Bridget Riley Presented With Sikkens Prize For Colour

Bridget Riley the The 81-year old British artist associated with the OP-Art movement has become the first woman to be presented with the prestigious Sikkens Prize, a Dutch art award that recognises the use of colour. The Sikkens Foundation honoured her work for its “purity, subtlety and precision”.

To mark the prize, the Gemeentemuseum in The Hague is hosting an exhibition of her art that will run until June. “I hope people will find things in it to look at,” Riley stated. The Sikkens Foundation has described Riley’s use of colour as “a sensational oeuvre from which a new generation of artists is drawing inspiration”. The Gemeentemuseum exhibition includes a new 20 metre (65 foot) wall mural, painted by assistants, entitled Composition with Circles 9.

The award has been presented every five years since 1955 to a painter living in Europe in honor of his or her lifetime’s artistic accomplishment. Riley, who was born in London in 1931, is one of the most distinguished female painters of our time. On July 1, 2012 she was honored for her life’s oeuvre with the City of Siegen’s Rubens Prize.The Museum für Gegenwartskunst Siegen is honoring Bridget Riley with an exhibition of her work. to mark the occasion.

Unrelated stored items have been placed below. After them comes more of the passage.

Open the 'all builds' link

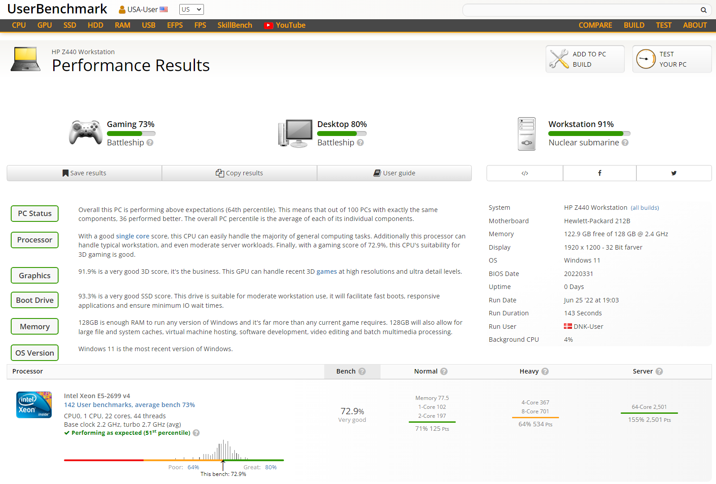coord(644,208)
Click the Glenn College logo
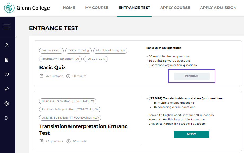 [27, 8]
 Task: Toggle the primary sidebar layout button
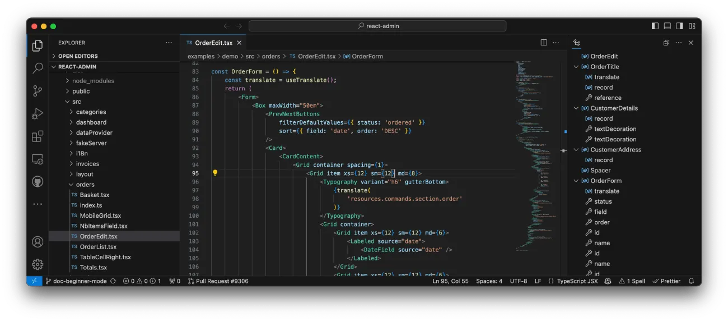655,26

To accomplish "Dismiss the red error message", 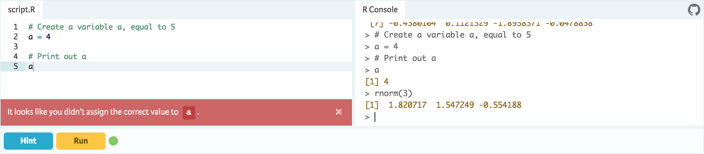I will point(339,112).
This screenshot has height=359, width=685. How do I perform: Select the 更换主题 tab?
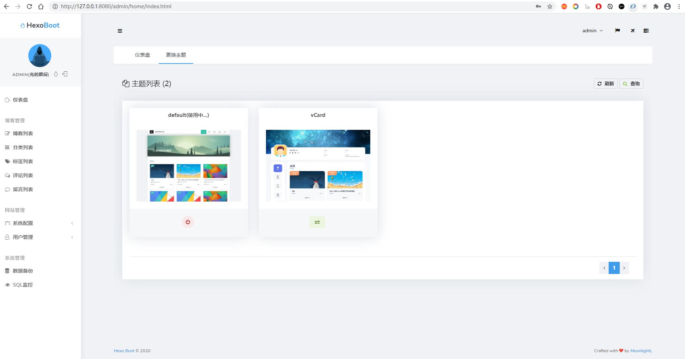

Bridget Riley since the mid-1960s is known for her distinctive, optically vibrant paintings, called coined “Op Art.” She explores optical phenomena and juxtaposes color either by using a chromatic technique of identifiable hues or by selecting achromatic colors (black, white or gray). In doing so, her work appears to flicker, pulsate and move, encouraging the viewer’s visual tension. Riley’s vibrant optical pattern paintings, which she painted in the 1960s, were hugely popular and become a hallmark of the period. As your eyes explore the picture to the left, can you continue to see momentary afterimages (white dots) that cause a slight flickering effect?